*TASK OBJECTIVE*
Compute the number of lines in the following data that include the word "tile", and output that number alone.

+++ DATASET RECORDS

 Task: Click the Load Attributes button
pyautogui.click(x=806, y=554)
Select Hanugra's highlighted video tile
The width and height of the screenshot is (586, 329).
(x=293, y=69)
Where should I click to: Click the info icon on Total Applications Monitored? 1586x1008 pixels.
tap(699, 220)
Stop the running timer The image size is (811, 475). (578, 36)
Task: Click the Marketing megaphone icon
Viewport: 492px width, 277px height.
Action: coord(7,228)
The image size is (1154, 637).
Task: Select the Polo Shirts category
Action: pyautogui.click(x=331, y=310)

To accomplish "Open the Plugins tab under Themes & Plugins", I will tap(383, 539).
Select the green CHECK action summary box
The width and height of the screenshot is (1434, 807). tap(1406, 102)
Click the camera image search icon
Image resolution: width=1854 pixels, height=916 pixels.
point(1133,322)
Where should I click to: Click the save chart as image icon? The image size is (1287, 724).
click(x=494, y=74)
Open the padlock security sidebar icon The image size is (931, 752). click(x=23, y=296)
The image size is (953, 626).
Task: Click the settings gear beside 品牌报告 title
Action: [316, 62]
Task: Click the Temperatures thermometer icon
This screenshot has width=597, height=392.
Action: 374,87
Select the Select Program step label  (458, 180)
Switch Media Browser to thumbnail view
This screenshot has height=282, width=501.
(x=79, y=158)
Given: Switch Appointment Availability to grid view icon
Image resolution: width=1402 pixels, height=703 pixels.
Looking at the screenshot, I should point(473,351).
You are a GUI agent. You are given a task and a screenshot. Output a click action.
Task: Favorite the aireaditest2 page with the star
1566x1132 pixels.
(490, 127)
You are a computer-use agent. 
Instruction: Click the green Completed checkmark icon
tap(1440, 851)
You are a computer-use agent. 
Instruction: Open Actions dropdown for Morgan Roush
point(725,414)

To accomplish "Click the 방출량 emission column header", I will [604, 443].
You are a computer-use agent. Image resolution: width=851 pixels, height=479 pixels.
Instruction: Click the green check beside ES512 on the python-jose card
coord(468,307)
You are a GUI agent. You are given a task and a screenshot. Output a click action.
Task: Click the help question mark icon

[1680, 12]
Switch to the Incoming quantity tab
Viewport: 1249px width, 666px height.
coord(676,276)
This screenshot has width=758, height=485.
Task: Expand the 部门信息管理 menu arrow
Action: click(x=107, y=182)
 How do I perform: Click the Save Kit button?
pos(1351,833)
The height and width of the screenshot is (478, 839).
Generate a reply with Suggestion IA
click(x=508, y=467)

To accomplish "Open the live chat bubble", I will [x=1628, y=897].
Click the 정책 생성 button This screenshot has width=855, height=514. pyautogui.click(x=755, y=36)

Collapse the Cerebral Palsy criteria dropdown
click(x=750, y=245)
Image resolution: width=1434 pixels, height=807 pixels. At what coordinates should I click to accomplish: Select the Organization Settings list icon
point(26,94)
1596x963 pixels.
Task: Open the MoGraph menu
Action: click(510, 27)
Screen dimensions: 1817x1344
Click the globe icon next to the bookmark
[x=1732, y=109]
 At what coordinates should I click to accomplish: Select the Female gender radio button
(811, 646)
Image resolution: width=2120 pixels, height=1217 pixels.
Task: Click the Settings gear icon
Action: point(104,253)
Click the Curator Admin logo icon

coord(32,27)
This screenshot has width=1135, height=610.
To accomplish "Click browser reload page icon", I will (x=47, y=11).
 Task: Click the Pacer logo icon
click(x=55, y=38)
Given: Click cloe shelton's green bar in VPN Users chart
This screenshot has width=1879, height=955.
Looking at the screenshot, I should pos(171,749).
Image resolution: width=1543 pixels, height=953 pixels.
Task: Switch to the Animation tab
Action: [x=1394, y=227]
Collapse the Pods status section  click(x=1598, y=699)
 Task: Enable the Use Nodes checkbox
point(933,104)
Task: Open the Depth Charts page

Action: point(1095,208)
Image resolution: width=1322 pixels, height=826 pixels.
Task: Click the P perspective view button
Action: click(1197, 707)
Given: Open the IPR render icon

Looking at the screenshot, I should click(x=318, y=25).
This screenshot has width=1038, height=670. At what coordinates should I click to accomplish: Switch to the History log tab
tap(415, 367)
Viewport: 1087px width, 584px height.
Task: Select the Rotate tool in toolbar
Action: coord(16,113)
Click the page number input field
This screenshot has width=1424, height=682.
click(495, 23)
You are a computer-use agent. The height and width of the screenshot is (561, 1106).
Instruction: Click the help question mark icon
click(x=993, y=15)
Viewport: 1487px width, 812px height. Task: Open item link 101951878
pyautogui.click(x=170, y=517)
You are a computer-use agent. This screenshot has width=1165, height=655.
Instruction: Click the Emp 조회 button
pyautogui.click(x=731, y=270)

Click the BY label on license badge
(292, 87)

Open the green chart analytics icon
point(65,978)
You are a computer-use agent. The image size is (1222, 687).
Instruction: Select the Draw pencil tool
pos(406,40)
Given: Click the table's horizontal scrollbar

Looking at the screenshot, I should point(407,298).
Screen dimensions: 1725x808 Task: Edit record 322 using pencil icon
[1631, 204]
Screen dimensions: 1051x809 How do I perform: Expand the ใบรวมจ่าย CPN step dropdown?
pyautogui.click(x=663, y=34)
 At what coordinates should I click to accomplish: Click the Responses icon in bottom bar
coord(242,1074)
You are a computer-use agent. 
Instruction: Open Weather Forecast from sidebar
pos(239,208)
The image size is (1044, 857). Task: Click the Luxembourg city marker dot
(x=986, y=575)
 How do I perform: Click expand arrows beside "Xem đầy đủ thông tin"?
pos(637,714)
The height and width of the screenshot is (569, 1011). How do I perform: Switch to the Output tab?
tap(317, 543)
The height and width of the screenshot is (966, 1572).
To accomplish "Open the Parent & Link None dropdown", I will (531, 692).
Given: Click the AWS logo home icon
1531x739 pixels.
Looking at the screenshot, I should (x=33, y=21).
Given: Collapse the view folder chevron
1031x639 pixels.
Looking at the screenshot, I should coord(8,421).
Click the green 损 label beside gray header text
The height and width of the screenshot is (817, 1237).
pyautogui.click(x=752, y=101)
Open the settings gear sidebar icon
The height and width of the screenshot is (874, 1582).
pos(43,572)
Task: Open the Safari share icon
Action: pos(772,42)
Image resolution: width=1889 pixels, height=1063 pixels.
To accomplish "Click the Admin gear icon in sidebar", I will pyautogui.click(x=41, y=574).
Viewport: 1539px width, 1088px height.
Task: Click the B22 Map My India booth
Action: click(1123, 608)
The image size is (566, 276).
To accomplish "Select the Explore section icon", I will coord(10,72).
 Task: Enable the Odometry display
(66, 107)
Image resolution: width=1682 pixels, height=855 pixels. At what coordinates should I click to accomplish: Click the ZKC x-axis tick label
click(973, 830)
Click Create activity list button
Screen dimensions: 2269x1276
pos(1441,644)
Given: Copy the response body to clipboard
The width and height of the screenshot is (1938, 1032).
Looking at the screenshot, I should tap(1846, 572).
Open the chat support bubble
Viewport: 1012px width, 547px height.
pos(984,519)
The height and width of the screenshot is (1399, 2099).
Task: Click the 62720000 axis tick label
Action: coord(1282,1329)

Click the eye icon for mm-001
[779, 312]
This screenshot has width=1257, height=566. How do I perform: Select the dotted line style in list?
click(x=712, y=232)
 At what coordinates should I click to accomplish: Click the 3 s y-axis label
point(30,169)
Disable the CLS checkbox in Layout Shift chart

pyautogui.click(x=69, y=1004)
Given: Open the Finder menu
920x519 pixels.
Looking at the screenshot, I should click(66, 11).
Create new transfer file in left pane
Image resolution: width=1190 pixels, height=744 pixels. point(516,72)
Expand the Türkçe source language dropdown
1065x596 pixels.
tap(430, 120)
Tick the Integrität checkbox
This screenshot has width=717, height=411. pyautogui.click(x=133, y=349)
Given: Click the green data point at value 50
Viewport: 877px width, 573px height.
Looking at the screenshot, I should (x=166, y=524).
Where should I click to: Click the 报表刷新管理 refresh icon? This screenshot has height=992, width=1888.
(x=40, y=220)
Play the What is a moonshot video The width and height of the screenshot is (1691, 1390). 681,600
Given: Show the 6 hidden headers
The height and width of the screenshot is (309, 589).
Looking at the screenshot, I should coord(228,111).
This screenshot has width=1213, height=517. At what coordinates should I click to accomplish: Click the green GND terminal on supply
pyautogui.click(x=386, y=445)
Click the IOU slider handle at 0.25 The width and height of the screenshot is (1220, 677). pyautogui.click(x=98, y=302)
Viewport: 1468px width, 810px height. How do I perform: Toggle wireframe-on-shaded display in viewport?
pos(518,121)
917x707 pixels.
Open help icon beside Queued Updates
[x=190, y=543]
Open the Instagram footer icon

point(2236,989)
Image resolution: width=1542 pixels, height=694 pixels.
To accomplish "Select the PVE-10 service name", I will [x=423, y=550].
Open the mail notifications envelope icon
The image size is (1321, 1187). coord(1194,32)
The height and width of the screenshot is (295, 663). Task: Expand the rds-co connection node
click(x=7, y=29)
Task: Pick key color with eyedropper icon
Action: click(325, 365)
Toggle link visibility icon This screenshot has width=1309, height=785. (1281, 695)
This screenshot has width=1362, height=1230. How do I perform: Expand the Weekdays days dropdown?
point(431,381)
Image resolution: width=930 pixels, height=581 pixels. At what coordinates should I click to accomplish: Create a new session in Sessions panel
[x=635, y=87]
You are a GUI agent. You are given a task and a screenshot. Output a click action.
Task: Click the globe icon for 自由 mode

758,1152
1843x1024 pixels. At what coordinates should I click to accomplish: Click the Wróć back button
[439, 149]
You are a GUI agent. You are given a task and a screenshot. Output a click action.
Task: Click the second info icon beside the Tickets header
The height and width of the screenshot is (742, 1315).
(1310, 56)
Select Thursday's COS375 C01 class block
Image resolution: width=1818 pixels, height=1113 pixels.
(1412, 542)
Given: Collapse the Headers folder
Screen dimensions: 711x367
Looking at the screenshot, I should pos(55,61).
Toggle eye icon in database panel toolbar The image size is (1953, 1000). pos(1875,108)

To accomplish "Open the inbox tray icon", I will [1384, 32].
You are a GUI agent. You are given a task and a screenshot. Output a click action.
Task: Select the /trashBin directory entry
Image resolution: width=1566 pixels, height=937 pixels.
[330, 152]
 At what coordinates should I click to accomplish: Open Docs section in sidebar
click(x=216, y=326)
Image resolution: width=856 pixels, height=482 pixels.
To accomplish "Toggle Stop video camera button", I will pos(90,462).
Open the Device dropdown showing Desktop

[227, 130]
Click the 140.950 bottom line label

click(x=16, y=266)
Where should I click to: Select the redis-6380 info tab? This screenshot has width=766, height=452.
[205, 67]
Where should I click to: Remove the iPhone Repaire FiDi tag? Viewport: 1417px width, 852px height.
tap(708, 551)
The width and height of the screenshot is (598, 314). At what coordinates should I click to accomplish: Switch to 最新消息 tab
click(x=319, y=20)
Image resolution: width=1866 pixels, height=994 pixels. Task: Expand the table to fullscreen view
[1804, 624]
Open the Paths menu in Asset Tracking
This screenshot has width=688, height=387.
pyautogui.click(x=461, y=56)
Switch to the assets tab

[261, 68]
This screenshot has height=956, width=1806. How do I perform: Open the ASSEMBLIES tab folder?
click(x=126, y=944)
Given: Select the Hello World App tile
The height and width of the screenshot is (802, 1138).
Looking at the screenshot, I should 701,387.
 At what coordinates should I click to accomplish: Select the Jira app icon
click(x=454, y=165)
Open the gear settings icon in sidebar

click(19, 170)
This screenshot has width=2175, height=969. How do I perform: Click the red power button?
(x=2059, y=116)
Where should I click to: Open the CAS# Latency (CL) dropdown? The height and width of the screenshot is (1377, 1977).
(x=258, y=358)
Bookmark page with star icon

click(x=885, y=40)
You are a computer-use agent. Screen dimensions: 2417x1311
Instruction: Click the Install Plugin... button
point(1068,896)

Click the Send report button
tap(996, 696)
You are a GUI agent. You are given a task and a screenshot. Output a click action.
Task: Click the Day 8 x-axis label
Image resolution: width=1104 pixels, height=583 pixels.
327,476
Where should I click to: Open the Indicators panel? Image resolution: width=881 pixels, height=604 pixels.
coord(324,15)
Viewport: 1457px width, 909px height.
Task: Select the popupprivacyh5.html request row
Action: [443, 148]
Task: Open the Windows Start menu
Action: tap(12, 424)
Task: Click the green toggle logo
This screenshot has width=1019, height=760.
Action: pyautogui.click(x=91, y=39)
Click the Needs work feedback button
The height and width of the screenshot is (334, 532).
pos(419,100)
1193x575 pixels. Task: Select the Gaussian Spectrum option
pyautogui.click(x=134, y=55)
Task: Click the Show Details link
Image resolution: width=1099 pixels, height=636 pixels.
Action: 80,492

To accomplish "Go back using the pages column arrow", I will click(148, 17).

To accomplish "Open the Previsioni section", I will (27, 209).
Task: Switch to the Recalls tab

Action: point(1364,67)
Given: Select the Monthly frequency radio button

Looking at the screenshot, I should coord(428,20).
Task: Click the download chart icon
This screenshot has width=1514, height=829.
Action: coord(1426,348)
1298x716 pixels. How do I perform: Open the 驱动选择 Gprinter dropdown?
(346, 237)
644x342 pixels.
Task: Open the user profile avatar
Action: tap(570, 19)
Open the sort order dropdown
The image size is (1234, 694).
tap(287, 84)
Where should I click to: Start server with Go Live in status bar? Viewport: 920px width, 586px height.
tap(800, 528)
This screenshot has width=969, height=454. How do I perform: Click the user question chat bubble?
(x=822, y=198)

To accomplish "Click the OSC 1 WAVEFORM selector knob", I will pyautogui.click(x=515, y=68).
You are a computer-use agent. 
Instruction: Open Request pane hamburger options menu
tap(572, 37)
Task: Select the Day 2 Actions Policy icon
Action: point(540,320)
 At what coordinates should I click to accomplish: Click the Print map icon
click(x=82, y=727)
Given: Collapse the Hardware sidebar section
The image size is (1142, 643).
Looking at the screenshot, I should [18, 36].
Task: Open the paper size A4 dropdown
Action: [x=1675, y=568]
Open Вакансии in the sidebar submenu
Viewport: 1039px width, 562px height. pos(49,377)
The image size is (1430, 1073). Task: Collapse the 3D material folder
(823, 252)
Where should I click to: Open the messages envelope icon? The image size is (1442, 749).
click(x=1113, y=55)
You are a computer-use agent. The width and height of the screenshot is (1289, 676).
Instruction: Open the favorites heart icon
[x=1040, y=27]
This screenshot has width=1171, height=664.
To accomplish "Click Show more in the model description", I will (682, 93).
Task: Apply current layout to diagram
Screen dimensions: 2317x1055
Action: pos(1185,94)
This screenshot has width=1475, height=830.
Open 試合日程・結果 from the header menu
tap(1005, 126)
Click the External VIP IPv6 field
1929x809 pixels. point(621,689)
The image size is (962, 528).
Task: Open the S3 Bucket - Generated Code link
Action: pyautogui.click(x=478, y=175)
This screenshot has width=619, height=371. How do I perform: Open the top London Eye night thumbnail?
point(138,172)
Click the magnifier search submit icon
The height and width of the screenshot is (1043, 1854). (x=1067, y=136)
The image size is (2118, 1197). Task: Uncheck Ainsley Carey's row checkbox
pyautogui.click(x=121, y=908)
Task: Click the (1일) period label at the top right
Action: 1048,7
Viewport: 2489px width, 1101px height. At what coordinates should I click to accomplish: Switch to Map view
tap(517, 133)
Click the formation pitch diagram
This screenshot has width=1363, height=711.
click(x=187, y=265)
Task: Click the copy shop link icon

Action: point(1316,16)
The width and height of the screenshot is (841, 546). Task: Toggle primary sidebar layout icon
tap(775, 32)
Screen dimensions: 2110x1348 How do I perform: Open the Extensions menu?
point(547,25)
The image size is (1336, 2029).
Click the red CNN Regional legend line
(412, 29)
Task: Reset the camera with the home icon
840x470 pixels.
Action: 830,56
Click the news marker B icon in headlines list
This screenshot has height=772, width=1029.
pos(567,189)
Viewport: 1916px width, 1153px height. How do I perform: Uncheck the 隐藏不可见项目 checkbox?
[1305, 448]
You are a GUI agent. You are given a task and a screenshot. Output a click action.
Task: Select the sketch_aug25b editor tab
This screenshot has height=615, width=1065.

++++++

*RESULT OF THE EXERCISE*
2